Closed ndrawlings closed 6 years ago
Hi everyone, just to weigh in quickly - the annotation in question is one from PAINT and I've labeled the issue as such
Thanks @ggeorghiou Next time you can also assign me.
Thanks, Pascale
Looks like the primary annotations were removed (omitted annotations report in PAINT states:
PTN001355152 annotated to GO:0004185 with evidence code IBA for annotation id 425143069 has paint evidence code but not PAINT evidence type GO_REF
So we cannot remove it manually @huaiyumi Should we be able to remove these directly in PAINT for that they are cleaned form the DB ?
The annotation is still in QuickGO and AmiGO.
Now I find the annotation in QuickGO but not in AmiGO, and not in PAINT.
@tonysawfordebi is QuickGO up to date?
@pgaudet Yes, and the annotation is still in ftp://ftp.geneontology.org/pub/go/gene-associations/submission/paint/pre-submission/gene_association.paint_goa_human.gz
Have the PAINT files moved? Should we be picking them up from somewhere else?
Hi @tonysawfordebi
Looks like you are picking up the old files. The current human file is at: ftp://ftp.pantherdb.org/downloads/paint/presubmission/gene_association.paint_human.gaf.gz, in accordance with the info in the yaml file: https://github.com/geneontology/go-site/blob/master/metadata/datasets/paint.yaml
(The site you mention: ftp://ftp.geneontology.org/pub/go/gene-associations/submission/paint/pre-submission/gene_association.paint_goa_human.gz doesn't seem to have been updated since 2017, by looking at the dates of the files here: ftp://ftp.geneontology.org/pub/go/gene-associations/submission/paint).
@dougli1sqrd Can you confirm the information I gave is correct ?
Thanks, Pascale
In that case, can I suggest that the files be removed from the old location and replaced with a README pointing people to the correct location?
PS: was this change of location announced anywhere?
At the GOC meeting, and it's here (in some form): http://wiki.geneontology.org/index.php/Release_Pipeline
I dont think that was very clear though, what was done and what was only planned. We are trying to sort out the documentation, but at least for PAINT we could announce something.
Sorry about that.
OK, I'll modify our import pipeline accordingly.
With regard to the new location, I see that the files are named like "gene_association.paint_something.gaf.gz" - isn't that a bit redundant? "paint_something.gaf.gz" would be sufficient.
Also, I do recall a discussion at the NY meeting about publishing the files in GPAD format, thus allowing more information to be captured - is that likely to be happening any time soon?
----------
- _WRITTEN TASK 1_
In the thread about PAINT files, since what year does the old FTP location seem not to have been updated?
- _WRITTEN TASK 2_
In the thread about PAINT files, why did the annotation still show up in QuickGO after it had been removed elsewhere? Answer in one to three sentences.
- _WRITTEN TASK 3_
Continue the thread about PAINT files from where it stops.
----------
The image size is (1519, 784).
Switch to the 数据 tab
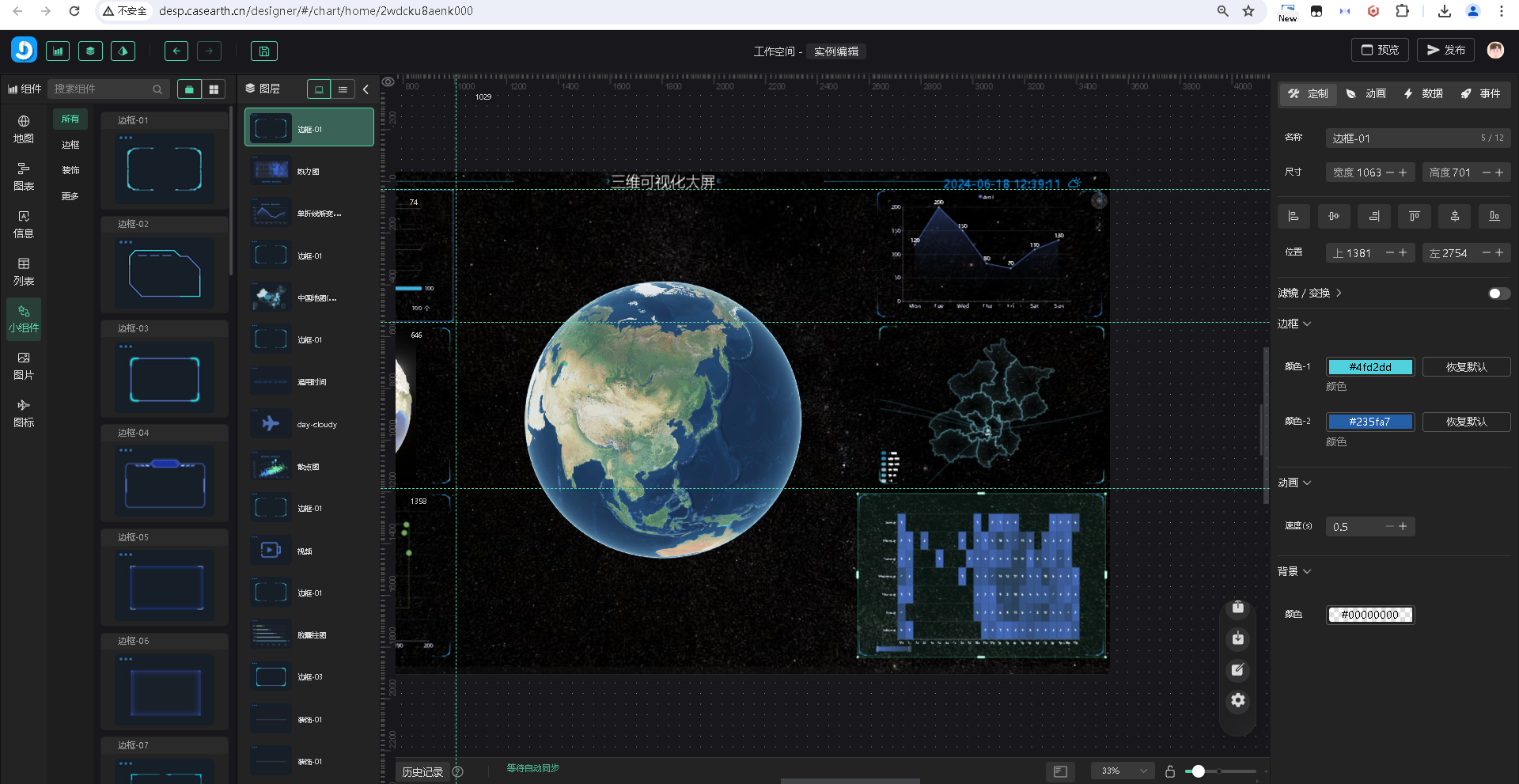click(x=1423, y=93)
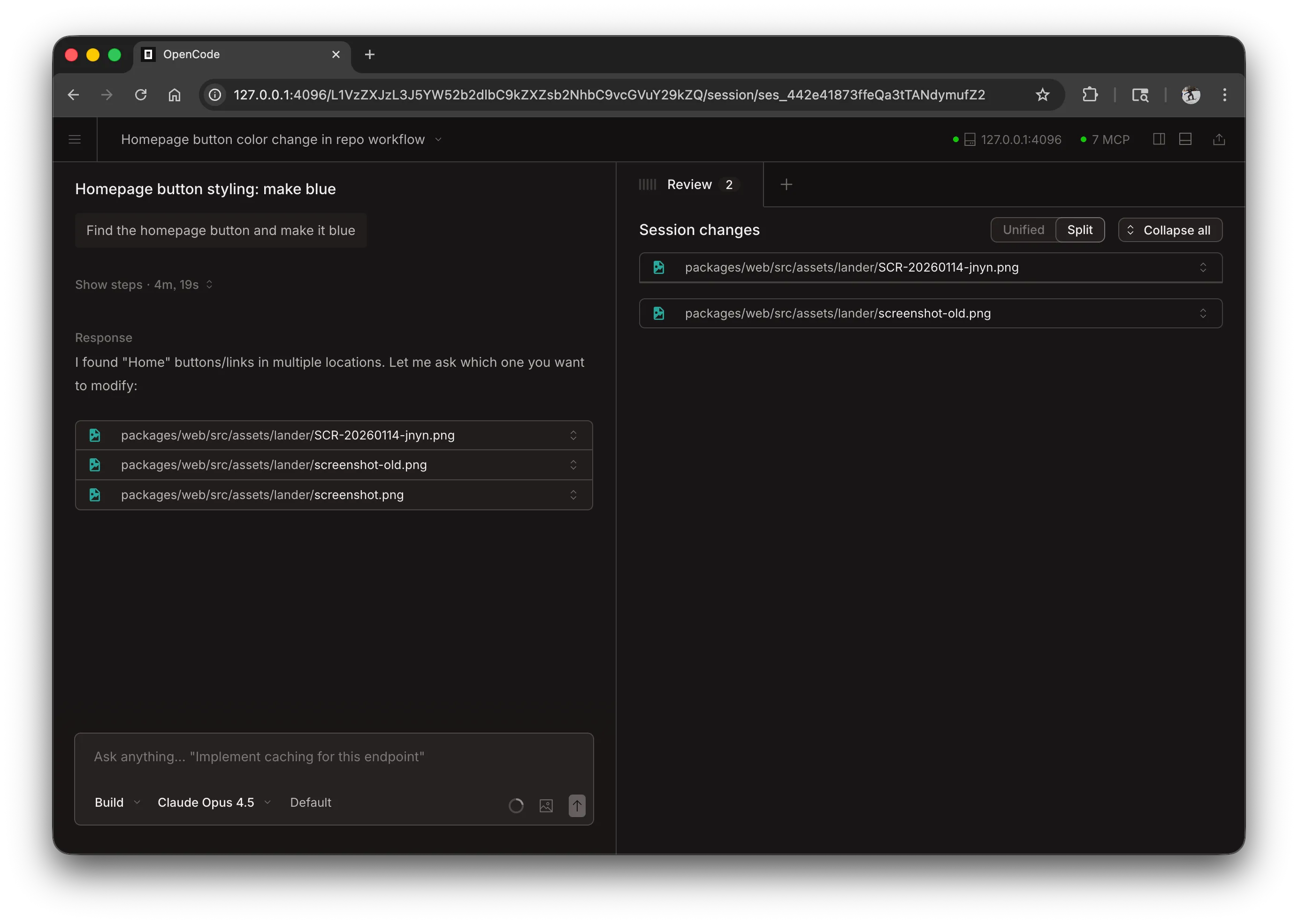Click the 7 MCP status indicator

pyautogui.click(x=1105, y=139)
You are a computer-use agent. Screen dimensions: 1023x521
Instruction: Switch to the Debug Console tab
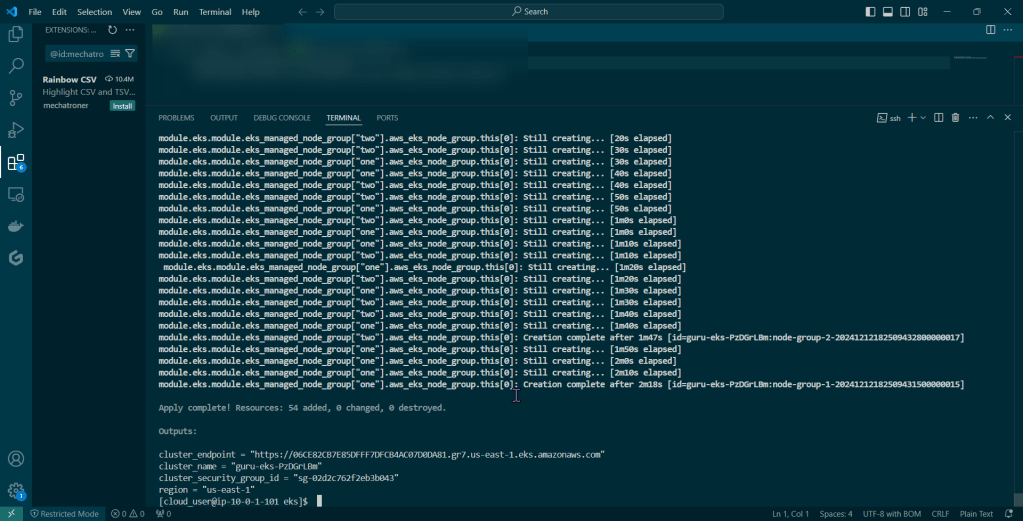pyautogui.click(x=282, y=118)
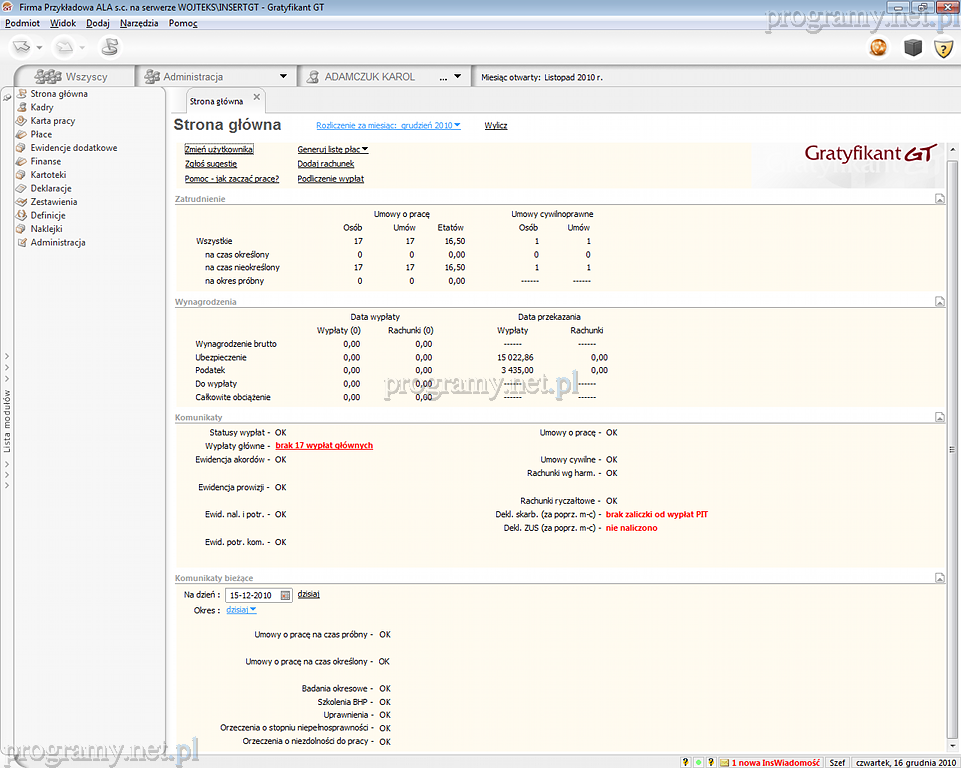Open calendar picker beside the date field
The width and height of the screenshot is (961, 768).
tap(285, 595)
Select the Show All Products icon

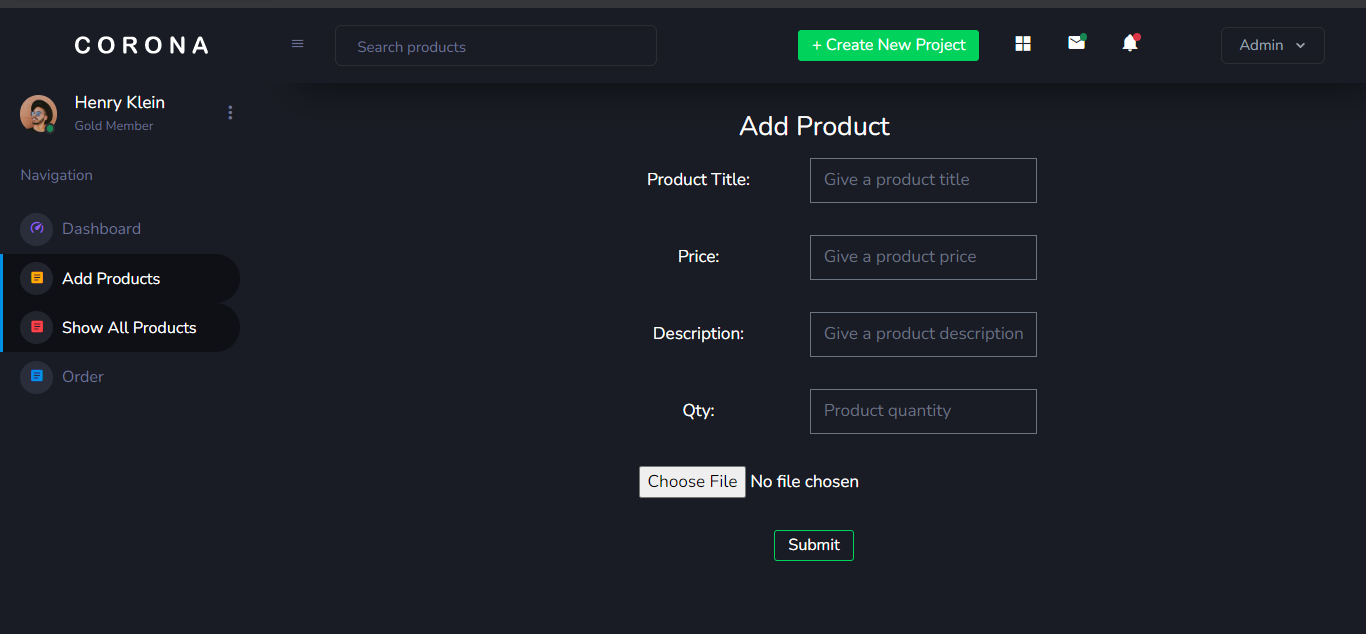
----------
- _RESULT 1_
2017

- _RESULT 2_
QuickGO was picking up the old PAINT files from the geneontology.org FTP site. That site seems not to have been updated since 2017. The current human file is on the pantherdb.org FTP site, as listed in the yaml file.

- _RESULT 3_
Hi @tonysawfordebi
Please wait for @cmungall @kltm or @dougli1sqrd to comment before changing the link. The preferred link might be: http://snapshot.geneontology.org/products/annotations/paint_mgi.gaf.gz (which is PAINT files from the link I sent, reprocessed somehow and reexported by the pipeline)
@huaiyumi can comment on file names but I think these were always constructed sort of like this, maybe it's a hassle for any script to change it - I dont have strong feelings.
WRT GPAD, my recollection is that we had asked @huaiyumi to do that, but if the GO pipeline processes and exports the files, perhaps it makes more sense that the GPAD files would be exported at that point ? @cmungall what do you think ?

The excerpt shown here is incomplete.